== Excerpt to read ==
# shuttering, shutting off, any concrete fix yet?



## n_hall (Feb 4, 2008)

it's started last week when it shut off twice on the way to school. then it started to "shutter" and act like it wasn't getting any gas. it might kick back in or it might not. it seems to be a common problem with maximas around this year. if it helps lately i've been having trouble with my battery dying and my fuel pump is running after my car is turned off for maybe 30 seconds. one of my valves has no vacuum, but i'll get back to you on that. it also seems to be idling low and rough, sorry i can't tell you what it's at my tach is broken. thank you for any help you may offer.

92 maxima se 5spd


----------



## internetautomart (Mar 8, 2004)

check your coilpacks for cracks.


----------



## MyGreenMax94 (Dec 17, 2005)

internetautomart said:


> check your coilpacks for cracks.


I came here to post this..


----------



## internetautomart (Mar 8, 2004)

u be 2 slow


----------



## MyGreenMax94 (Dec 17, 2005)

internetautomart said:


> u be 2 slow


I told you i lost my password dammit!!!11!11!one!:loser:


----------



## internetautomart (Mar 8, 2004)

MyGreenMax94 said:


> I told you i lost my password dammit!!!11!11!one!:loser:


firefox with password save FTW noob


----------



## MyGreenMax94 (Dec 17, 2005)

internetautomart said:


> firefox with password save FTW noob


Not after a reformat..:balls:


----------



## internetautomart (Mar 8, 2004)

in all my years, I've only had to reformat my computers like 3 times and those were win95 or when I did an upgrade and I only had a full version/ new OS (i.e. Linux)


----------



## n_hall (Feb 4, 2008)

this all seemed to have happened after fixing an exhaust leek. would that have anything to do with it? and my car idles at 800rpm, it worked for a day. and can this be related to the cold in any way? it seems that the colder it gets outside the worse my car is, and the opposite.


----------



## internetautomart (Mar 8, 2004)

n_hall said:


> this all seemed to have happened after fixing an exhaust leek. would that have anything to do with it? and my car idles at 800rpm, it worked for a day. and can this be related to the cold in any way? it seems that the colder it gets outside the worse my car is, and the opposite.


maybe they screwed up a wire for the o2 sensor.


----------



## n_hall (Feb 4, 2008)

== Recorded data ==
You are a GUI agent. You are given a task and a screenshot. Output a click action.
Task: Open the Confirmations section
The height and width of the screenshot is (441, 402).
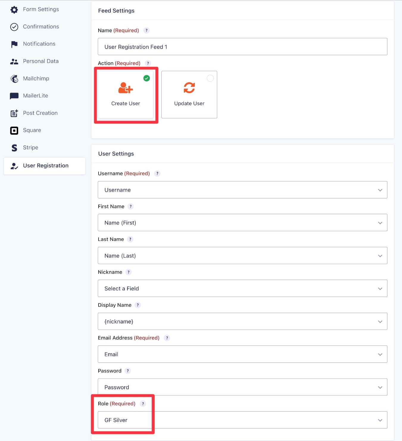pos(41,27)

== Complete the following ==
1. Rewrite the stretch of the Maxima forum thread from "in all my years, I've" through "OS (i.e. Linux)", replacing "computers" with "machines".
2. Turn the paragraph of the Maxima forum thread that begins "it's started last week" into a short bulleted list of its main facts.
The material placed after the Maxima forum thread is separate from it.

== Exercise results ==
1.
in all my years, I've only had to reformat my machines like 3 times and those were win95 or when I did an upgrade and I only had a full version/ new OS (i.e. Linux)

2.
- The car shut off twice on the way to school last week.
- It then began to "shutter" as if it weren't getting gas, and it might or might not kick back in.
- The problem seems common on Maximas from around this year.
- Lately the battery has been dying.
- The fuel pump runs for about 30 seconds after the car is turned off.
- One of the valves has no vacuum.
- The car idles low and rough; the exact idle is unknown because the tach is broken.